The narrative is fuelled by Victor Hugo’s quote from the other Les Mis: “There are no bad plants or bad men; there are only bad cultivators” as groups of suburban youth are ensnared within a patriarchal structure of greed, corruption, fear and manipulation – destined to follow in the footsteps of elders whose selfish ambitions rely on blind obedience and allegiance.

The barely contained order of this district in the eastern suburbs of Paris (Montfermeil – where Victor Hugo wrote his famous novel) is threatened as tensions between the police, rival gangs and community ‘leaders’ are ratcheted up by an act of impulsive folly by one of the local lads – and which will be the touch-paper that ignites a rebellion by those impressionables who have been waiting for their moment to rise up.

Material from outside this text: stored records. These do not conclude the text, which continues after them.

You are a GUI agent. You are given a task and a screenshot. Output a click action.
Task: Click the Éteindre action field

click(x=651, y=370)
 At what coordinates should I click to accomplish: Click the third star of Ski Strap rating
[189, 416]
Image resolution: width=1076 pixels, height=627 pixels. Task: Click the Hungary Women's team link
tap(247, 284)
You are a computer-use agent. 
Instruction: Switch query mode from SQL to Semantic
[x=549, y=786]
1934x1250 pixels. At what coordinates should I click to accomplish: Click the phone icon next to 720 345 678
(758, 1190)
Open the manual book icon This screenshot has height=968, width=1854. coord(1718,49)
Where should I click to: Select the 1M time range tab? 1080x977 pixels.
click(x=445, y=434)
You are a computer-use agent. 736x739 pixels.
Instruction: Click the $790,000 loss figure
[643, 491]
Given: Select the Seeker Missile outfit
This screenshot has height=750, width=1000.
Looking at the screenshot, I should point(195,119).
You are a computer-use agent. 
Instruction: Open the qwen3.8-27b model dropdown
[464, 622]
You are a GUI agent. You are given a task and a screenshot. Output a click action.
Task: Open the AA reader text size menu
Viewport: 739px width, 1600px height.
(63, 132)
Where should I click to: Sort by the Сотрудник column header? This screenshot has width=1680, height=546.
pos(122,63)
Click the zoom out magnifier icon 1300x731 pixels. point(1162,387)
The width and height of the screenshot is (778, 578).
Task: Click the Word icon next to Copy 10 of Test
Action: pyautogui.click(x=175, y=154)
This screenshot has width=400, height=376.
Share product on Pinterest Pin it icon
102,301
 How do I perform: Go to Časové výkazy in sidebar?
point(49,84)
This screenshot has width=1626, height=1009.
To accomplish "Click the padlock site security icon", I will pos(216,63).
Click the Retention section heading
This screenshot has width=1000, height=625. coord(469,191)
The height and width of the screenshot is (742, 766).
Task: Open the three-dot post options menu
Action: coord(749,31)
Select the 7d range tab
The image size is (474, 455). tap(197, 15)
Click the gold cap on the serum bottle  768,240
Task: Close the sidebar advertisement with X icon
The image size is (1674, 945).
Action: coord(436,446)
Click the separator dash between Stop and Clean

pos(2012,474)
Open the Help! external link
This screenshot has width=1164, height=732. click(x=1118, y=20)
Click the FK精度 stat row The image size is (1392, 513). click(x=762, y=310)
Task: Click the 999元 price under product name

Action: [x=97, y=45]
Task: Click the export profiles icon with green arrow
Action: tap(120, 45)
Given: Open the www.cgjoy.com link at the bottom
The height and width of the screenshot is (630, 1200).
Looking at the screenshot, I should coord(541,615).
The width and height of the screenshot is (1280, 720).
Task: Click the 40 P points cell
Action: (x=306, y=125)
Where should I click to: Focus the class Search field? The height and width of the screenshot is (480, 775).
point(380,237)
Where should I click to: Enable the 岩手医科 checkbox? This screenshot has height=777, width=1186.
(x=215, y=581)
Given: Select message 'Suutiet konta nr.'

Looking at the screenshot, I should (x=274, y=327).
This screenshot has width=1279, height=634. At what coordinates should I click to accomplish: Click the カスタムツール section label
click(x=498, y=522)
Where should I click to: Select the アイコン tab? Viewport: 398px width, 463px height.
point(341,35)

The Lighthouse (Dir. Robert Eggers)
The Lighthouse is a beautifully unsettling tableau of epically batshit-crazy proportions. Willem Dafoe’s Crusty old boss man and Robert Pattinson’s tightly coiled apprentice lose themselves to the blackness of isolation and the lure of boozy delirium while tending to the titular lighthouse off the coast of Maine, as the weather worsens and the rations run low.

As madness quickly takes hold of these ‘keepers of the light’, confessions and dark secrets trigger a series of unfortunate events that uproot reality’s bearings, casting these tortured souls adrift in a swirling sea of mythic metaphor and folkloric symbolism.

Unlike anything I’ve seen for some time – this is essential cinema that will challenge your mind and invade your dreams.

Uncut Gems (Dirs. The Safdie Brothers)
The Safdie brothers managed to bottle lightning and inject an adrenaline shot of movie mayhem into the mainstream with this raucous examination of a chaotic life in free-fall.

The film’s frenetic pace, that thrums along to a prismatic Oneohtrix Point Never score, perfectly matches the emotional turmoil of Adam Sandler’s jittery jeweller in a relentless pursuit of the ultimate gambling win.